Et nous ? Nos prières ne sont-elles pas souvent des lamentations, des plaintes, des revendications ? J’aime ces textes qui ne font pas l’économie de l’échec, des fragilités ou des doutes.  

 

Et en effet, il est difficile de lever les soupçons, les malentendus, les « c’est trop beau pour être vrai ». Pas facile devant une foule d’admirateurs convaincus d’avoir trouvé un leader, d’annoncer: Non, en vérité, je ne suis pas venu bouter les romains hors de la terre d’Israël; je suis venu prêcher la paix et l’amour.
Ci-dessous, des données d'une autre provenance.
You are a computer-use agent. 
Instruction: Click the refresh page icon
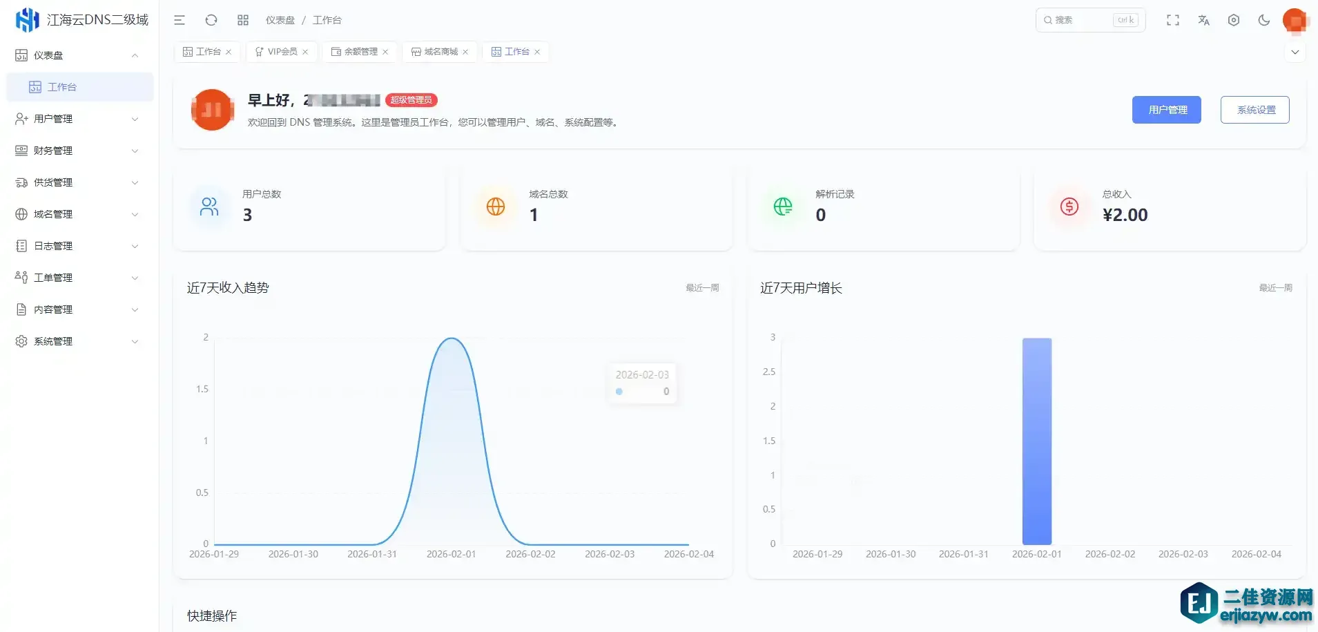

Cette question de l’identité se pose aussi pour nous. Sommes-nous des « hommes nouveaux, (Jean : Jésus et Nicodème) » ? La parole, notre foi nous relève-t-elle ? Nous laissons-nous « restaurer », aux deux sens du terme, par le boulanger du ciel ?

 

Permettez-moi une courte disgression.

Lorsque je suis tombé sur les lectures de ce jour ou disons plutôt lorsqu’elles me sont tombées dessus, je me suis interrogé : Comment dire du nouveau avec ces textes tellement connus, étudiés, commentés, rabâchés ? Comment pétrir ces paroles pour en faire du pain frais du jour, croustillant dessus, tendre dedans ? J’étais dans le pétrin. A qui poser la question ? A mon boulanger pardi. Le boulanger m’a répondu : «J’ai du métier et mon four chaud, il ne s’éteint jamais, mais chaque nuit je pétris une nouvelle fournée avec une farine nouvelle. Mes pains ne sont jamais les rassis de la veille ni les pas cuits de demain. Ils sont frais du jour ». Pourquoi vous donnez-vous tant de peine? lui ai-je demandé « Parce que, seul, ce pain frais nourrit et réjouit mes clients fidèles. Ils l’attendent. Il est promis. Je dois tenir parole. «  Tenir parole…

 

 Du pain à la parole

 Cette Parole qui s’est faite homme, elle a habité parmi nous… » (prologue de Jean). Cette parole, à l’instar de celle que Paul transmet aux Ephésiens, c’est tout ce qui nous reste, nous en sommes héritiers et dépositaires. C’est une grâce, un don et c’est une responsabilité.

 

 Paul fait appel à l’intelligence éclairée des Ephésiens instruits. Simone Veil : « La foi ? L’intelligence éclairée par l’amour ».  Toutefois cette conversion, n’est pas acquise une fois pour toute. Ce n’est jamais gagné. Et c’est ce qui fait la force de ces textes. Ils nous parlent de nos fragilités, de nos découragements. Cet amour est exigeant. C’est pourquoi nous demandons le pain de ce jour. Le pain qui allège le fardeau et nous fortifie. A chaque jour suffit son pain. Il  en est ainsi pour  l’éphésien. Il en est ainsi pour moi. En moi, en nous cohabite ces deux personnes. Nous n’en sommes jamais quittes, jamais à l’abri d’une rechute comme les Hébreux réfractaires, le peuple hésitant. Et c’est très bien comme ça. On pourrait appeler cette cohabitation entre méfiance et confiance, entre homme d’hier et homme nouveau « le devoir de mémoire ».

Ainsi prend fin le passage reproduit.